The memory of my grandfather standing in our powder room struggling with his ileostomy bag is indelibly printed in my brain. My grandparents had come to visit with my parents and the bag had leaked. PawPaw never had a cross word for anyone and he didn’t talk much. Andy always said PawPaw was a lot like God. He didn’t have a lot to say, but when he did say something, you needed to listen.
That would be their last visit to our home in Fayetteville, Georgia. PawPaw would leave us about five years later, with my stepfather at his side. His cause of death would be bladder cancer and chronic obstructive pulmonary disease, complicated by medical malpractice. He would have died, anyway, but his doctor’s incompetence hastened his death and deprived my grandfather of the comfort he deserved.
The night my grandfather died, he watched his nightly quota of Wheel of Fortune and Jeopardy, then looked over at my stepfather and told him he was going on a trip. He asked if my stepfather was going with him. My dad said no, and PawPaw told him he would be waiting for him. In a few minutes, PawPaw was gone.
Now my husband is fighting bladder cancer. The doctor who diagnosed him said that treatments had changed and my grandfather’s cystoscopy “was likely performed with a candle.” I thought that was rude and unnecessary, and a bit cavalier. He told us that the standard of care for Bob’s type of bladder cancer was treatments with BCG, but said he could not get the drug since it is in scarce supply.
I am not one to sit back, so we called Dr. James Bennett, who successfully treated Bob for prostate cancer more than 10 years ago. Dr. Bennett said yes, there is an international shortage of BCG, but he could get some for Bob. BCG infusions are done weekly for six weeks and are followed by a cystoscopy every three months for the first year.

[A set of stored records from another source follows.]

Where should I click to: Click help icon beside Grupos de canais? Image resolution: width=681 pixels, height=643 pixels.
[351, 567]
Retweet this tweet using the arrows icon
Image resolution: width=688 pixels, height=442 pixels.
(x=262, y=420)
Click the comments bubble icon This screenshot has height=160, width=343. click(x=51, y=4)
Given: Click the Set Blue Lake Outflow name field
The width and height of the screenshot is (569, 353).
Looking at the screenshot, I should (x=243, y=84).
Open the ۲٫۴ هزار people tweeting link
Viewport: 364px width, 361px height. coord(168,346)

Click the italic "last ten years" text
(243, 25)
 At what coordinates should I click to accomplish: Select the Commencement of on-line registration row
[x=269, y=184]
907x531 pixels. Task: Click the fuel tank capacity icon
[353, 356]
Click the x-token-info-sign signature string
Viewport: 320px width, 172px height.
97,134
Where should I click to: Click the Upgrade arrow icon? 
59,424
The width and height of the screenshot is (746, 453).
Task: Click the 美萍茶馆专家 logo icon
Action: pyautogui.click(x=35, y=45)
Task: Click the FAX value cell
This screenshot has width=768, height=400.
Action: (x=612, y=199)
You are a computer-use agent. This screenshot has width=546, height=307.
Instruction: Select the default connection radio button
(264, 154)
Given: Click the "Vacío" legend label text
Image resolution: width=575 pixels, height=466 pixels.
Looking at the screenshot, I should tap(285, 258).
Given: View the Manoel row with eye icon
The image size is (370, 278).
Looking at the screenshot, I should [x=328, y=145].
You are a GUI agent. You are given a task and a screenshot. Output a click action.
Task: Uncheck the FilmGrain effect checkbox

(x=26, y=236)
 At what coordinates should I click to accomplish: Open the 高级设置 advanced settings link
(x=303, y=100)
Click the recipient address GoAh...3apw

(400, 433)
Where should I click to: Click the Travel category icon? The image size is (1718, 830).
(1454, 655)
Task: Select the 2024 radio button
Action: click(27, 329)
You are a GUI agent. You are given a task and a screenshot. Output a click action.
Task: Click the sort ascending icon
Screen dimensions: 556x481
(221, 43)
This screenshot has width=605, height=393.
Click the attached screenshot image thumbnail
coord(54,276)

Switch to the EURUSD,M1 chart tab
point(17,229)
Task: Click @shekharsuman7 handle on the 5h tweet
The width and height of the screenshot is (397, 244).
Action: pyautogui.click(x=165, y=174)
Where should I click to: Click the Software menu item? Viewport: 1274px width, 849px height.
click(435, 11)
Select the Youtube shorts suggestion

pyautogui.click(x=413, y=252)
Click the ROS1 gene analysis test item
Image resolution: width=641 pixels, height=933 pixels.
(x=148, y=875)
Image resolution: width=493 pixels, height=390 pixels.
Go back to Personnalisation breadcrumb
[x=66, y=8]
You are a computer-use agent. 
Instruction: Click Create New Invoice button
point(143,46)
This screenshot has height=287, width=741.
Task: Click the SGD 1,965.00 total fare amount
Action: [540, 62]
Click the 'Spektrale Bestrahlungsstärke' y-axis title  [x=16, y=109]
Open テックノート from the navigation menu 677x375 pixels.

Dr. Bennett knows I am a nurse and has allowed me to observe during the procedures. During his second procedure, six months after the completion of the first round of BCG treatments, a new tumor was evident. In the midst of Covid, Bob was admitted to Emory Midtown and his bladder was resected. Once his bladder had a chance to heal from the resection, he underwent another series of six weekly BCG treatments. These were much worse than the first, and he was sick after each one. He’s finished the six treatments but he is still having issues.
As I sit here and wait for his tests to be completed, I am trying to channel the stoicism of my grandparents. It isn’t working but I’m trying. Bob is so calm and is taking everything in stride, while I internalize my stress.
I wish I could predict the future. I wish I knew what lies ahead.